Skip to main content
Version: Next

RAG Output Guardrails

This page describes the initial output guardrails hook added to RAGEngine chat completions.

Scope

This document reflects the current non-streaming implementation only.

At this stage, the feature is limited to:

  • assistant text returned by /v1/chat/completions
  • non-streaming responses
  • runtime configuration loaded from environment variables inside the RAG service

It does not yet describe a full CRD-backed end-user configuration flow.

What The Hook Does

RAGEngine can scan assistant output before returning the final response to the caller.

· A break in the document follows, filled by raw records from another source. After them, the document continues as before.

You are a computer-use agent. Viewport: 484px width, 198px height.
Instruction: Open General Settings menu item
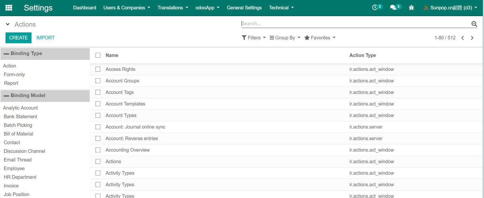coord(244,8)
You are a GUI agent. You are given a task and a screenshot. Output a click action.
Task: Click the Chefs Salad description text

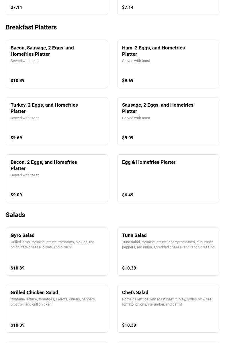[167, 302]
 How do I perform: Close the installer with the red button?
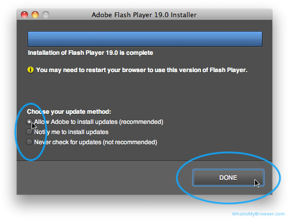[24, 15]
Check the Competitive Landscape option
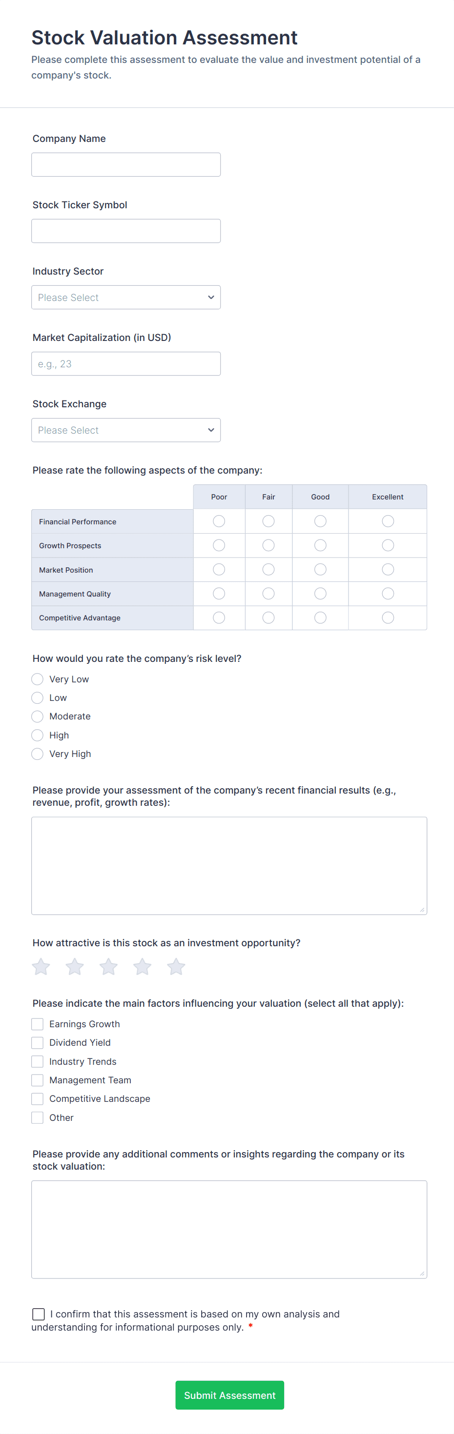454x1434 pixels. tap(37, 1098)
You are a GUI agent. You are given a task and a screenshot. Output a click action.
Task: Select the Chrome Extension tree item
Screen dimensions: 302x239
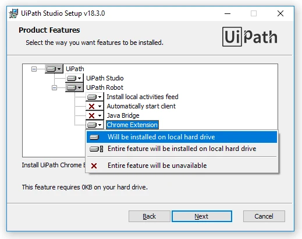[132, 125]
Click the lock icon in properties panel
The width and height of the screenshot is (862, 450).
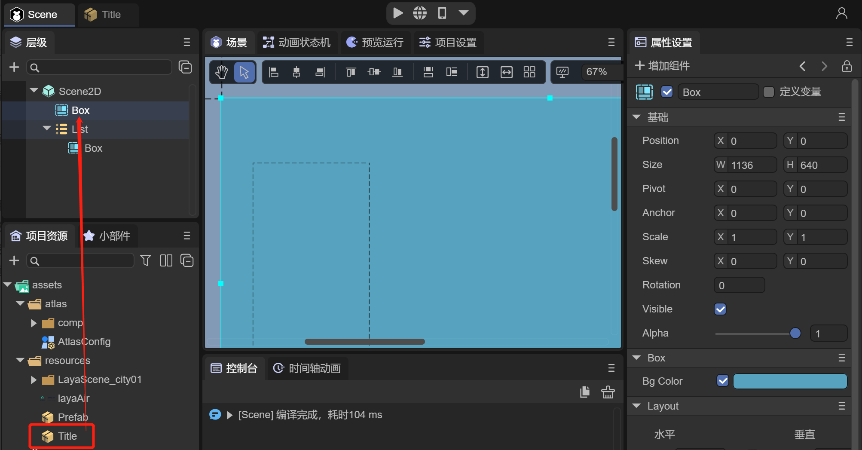[847, 66]
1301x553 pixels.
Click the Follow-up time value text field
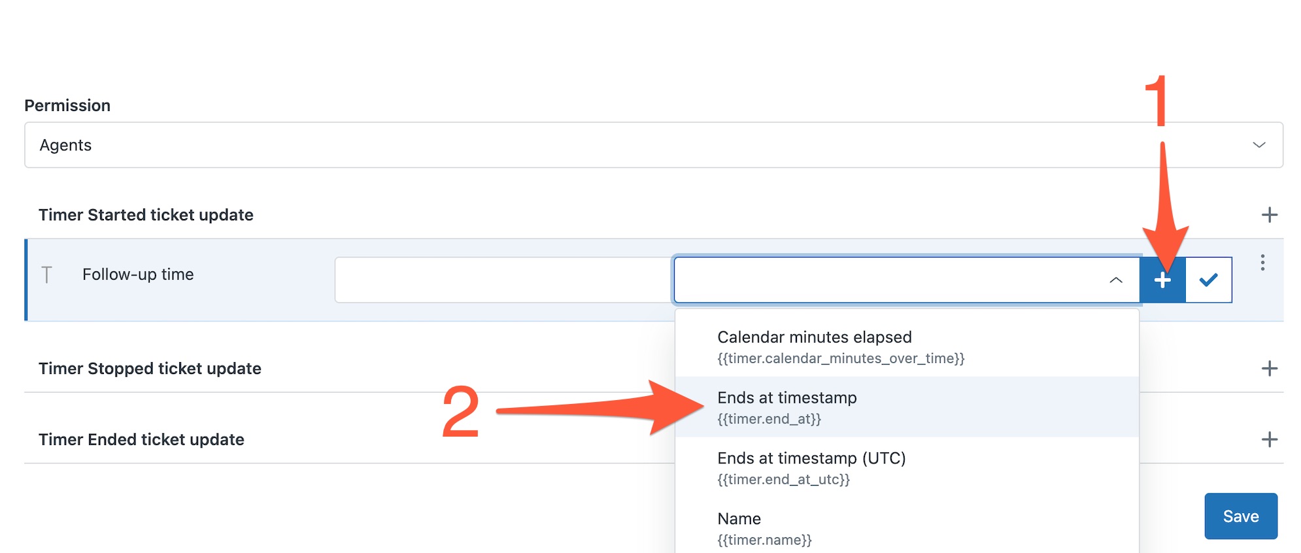click(504, 280)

If configured checks are triggered, the response can be handled in one of two ways:

  • redact: replace matching content with sanitized output
  • block: replace the assistant message with a fixed block message

Current Runtime Configuration

The current implementation reads these environment variables at runtime:

  • OUTPUT_GUARDRAILS_ENABLED
  • OUTPUT_GUARDRAILS_ACTION_ON_HIT
  • OUTPUT_GUARDRAILS_REGEX_PATTERNS
  • OUTPUT_GUARDRAILS_BANNED_SUBSTRINGS
  • OUTPUT_GUARDRAILS_BLOCK_MESSAGE

These variables are consumed by the RAGEngine process when it starts.

Current Limitations

  • This page documents the initial hook only.
  • It does not imply that a standard KAITO RAGEngine spec field is already available for end users.
  • Streaming response scanning is not included in this stage.
  • Auditing and richer operational controls are not included in this stage.